- Born: 23 September 1597 Kashmir, Mughal Empire
- Died: c. 1603 (aged 5) Allahabad, Mughal Empire
- Dynasty: Timurid dynasty
- Father: Jahangir
- Mother: Jagat Gosain
- Religion: Sunni Islam

= Luzzat-un-Nissa Begum =

Shahzadi of Mughal Empire

Luzzat-un-Nissa Begum ( 23 September 1597 – c. 1603) was a Mughal princess, the youngest daughter of Emperor Jahangir and his Rathore wife, Jagat Gosain.
She was also the full sister of Emperor Shah Jahan.

== Life ==
Born on 23 September 1597, Luzzat was the youngest daughter of Prince Salim (later Jahangir), the eldest surviving son of Mughal Emperor Akbar.

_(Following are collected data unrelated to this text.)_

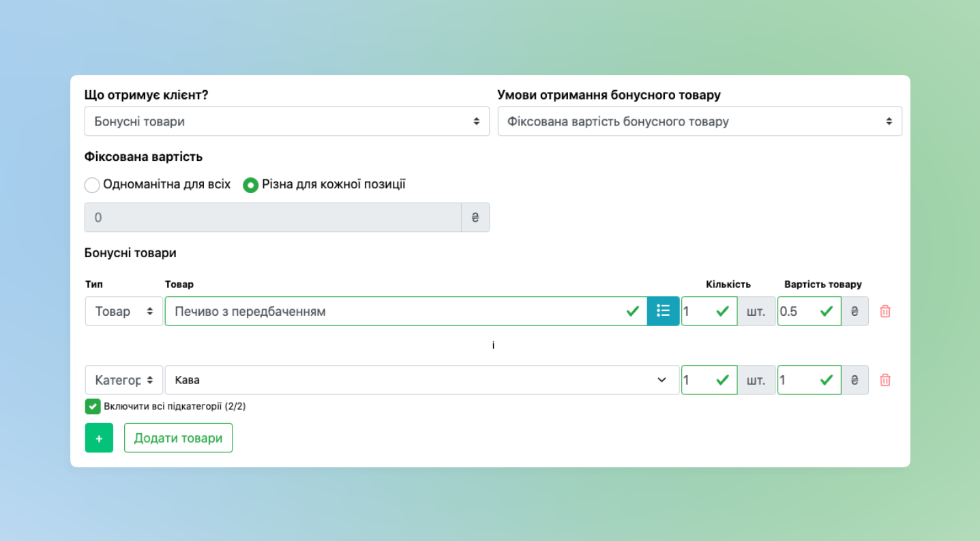Expand the Кава category dropdown
980x541 pixels.
tap(421, 380)
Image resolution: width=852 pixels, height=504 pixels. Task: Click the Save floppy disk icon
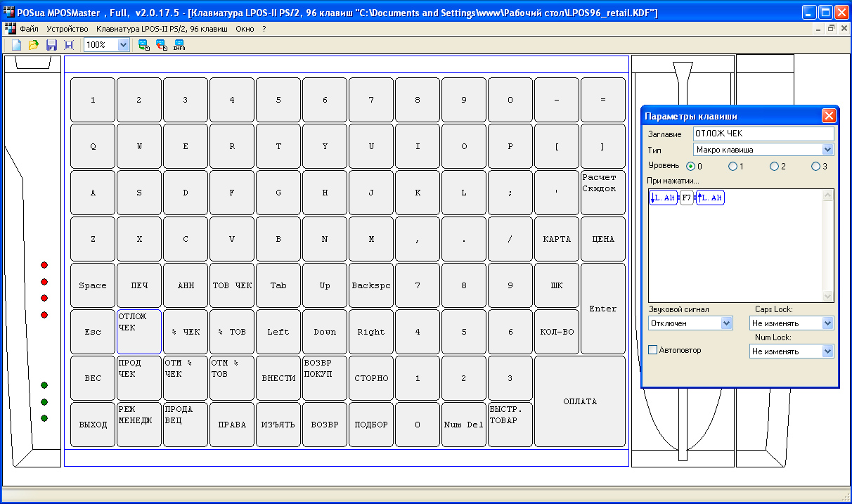pyautogui.click(x=51, y=45)
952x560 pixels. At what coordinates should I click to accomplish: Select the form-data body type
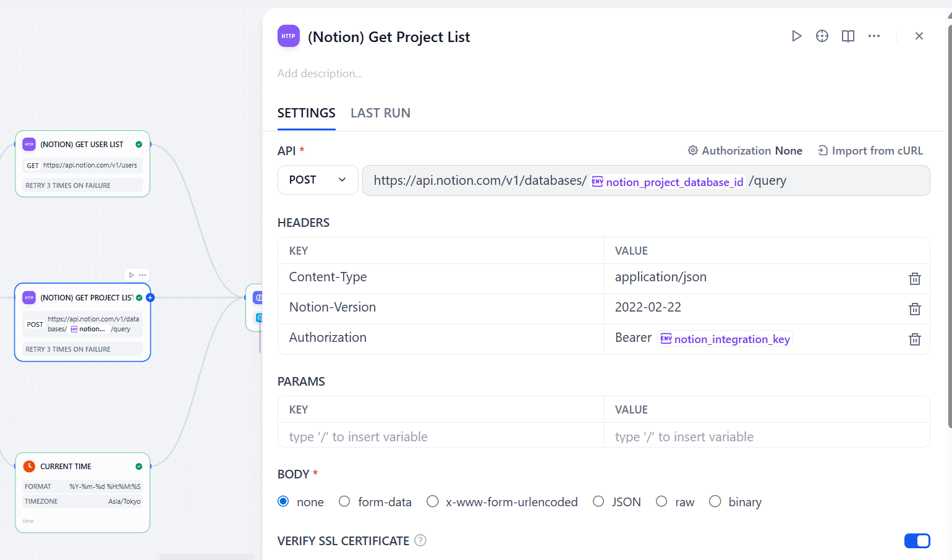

Her mother was the Rathore princess, Jagat Gosain (Bilqis Makani in official chronicles), the tenth daughter of Udai Singh Rathore, the Raja of Marwar. She was born at Kashmir on the return journey of the Royal entourage of her grandfather, Akbar, towards Lahore.

She had two older full-siblings, Begum Sultan, who died infancy and Prince Khurram, who succeeded their father to throne.

== Death ==
Luzzat-un-Nissa died at the age of 5, c. 1603, during the rebellion of her father.